From: Dictionary of American Fighting Ships



A small carnivorous mammal common throughout the world. Two United States Navy schooners were named for this animal.


(Sch: t. 80; dr. 8'6"; a. 1 12-pdr. how., 1 12-pdr. r.) The second Fox, a schooner, was built in 1859 at Baltimore, Md.; used as a blockade runner by the Confederates under the name Alabama; captured 18 April 1863 by Susquehanna; purchased from the prize court 6 May 1863; renamed Fox, her former merchant name; and first put to sea 10 June 1863, Acting Master A. Weston in command. Assigned to the East Gulf Blockading Squadron, Fox sailed out of Key West throughout the remainder of the war. Her primary duty was as tender to the ordnance ship Dale and other large ships, but in her patrols alone and with the squadron, she shared in the capture of several blockade runners sailing out of Havana. Sailing alone, on 20 December 1863 she discovered a side wheel steamer grounded at the mouth of the Suwanee, and after firing on her, sent a boarding party which found the steamer's crew had fled. Finding the engine room flooded and the job of getting the steamer off beyond her limited capacity, Fox burned her to prevent her further use by the Confederates. Four days later, again sailing alone, Fox encountered a British schooner from Havana in the Suwanee, and after firing several shells, boarded her and took her prize. On 18 April 1864, Fox chased a British schooner until the schooner's crew ran her aground and abandoned her. A party from Fox boarded and burned the blockade runner. Again she took a prize singlehanded on 1 May, when she apprehended a sloop running the blockade off Cape Romano, Fla. Her first prize in 1865, taken 23 January, was another British blockade runner out of Havana. On 2 March, Fox chased a schooner ashore in Deadman's Bay.
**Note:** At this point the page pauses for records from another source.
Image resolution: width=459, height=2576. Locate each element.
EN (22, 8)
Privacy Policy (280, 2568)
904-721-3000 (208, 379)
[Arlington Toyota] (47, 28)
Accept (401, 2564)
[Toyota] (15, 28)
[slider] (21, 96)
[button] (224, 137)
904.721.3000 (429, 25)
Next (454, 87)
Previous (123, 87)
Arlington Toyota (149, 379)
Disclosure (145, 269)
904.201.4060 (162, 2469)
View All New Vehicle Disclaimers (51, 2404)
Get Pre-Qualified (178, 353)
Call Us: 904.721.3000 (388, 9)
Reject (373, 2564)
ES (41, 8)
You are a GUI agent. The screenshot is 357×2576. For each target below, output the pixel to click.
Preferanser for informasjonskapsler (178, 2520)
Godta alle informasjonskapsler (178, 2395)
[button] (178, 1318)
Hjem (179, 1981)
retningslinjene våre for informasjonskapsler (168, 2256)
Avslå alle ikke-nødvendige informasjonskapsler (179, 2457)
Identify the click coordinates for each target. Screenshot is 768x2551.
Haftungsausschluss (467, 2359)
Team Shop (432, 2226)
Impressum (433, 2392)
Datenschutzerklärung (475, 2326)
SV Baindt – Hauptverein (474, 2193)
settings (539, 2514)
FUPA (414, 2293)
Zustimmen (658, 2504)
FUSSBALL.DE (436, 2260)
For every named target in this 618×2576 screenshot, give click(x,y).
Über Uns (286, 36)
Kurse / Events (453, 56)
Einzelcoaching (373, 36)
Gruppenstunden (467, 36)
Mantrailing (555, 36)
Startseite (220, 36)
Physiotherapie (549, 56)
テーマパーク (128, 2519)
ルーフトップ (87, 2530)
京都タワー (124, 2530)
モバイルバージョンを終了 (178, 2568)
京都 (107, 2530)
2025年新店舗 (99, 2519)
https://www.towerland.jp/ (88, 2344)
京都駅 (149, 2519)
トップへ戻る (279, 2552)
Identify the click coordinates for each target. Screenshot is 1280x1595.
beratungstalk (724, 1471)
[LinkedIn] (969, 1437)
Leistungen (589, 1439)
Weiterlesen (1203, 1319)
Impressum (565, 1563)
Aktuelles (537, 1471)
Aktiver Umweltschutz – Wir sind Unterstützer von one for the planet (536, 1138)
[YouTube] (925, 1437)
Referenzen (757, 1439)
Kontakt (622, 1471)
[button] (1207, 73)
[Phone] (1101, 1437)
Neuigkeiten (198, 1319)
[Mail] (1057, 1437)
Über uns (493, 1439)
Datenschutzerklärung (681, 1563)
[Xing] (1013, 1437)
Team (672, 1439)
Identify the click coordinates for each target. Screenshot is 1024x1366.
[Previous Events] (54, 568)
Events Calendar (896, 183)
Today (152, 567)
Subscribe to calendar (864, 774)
The blockade runner's crew set her afire, but part of her cargo of cavalry sabers and farming equipment was saved from the flames by Fox's boarding party. Several times during these years boat parties from Fox destroyed valuable salt works ashore, such expeditions combining with her captures to make hers a most significant role in the total effort to cut the Confederacy off from key supplies. Detached from duty 1 June 1865, Fox was sold 28 June 1865.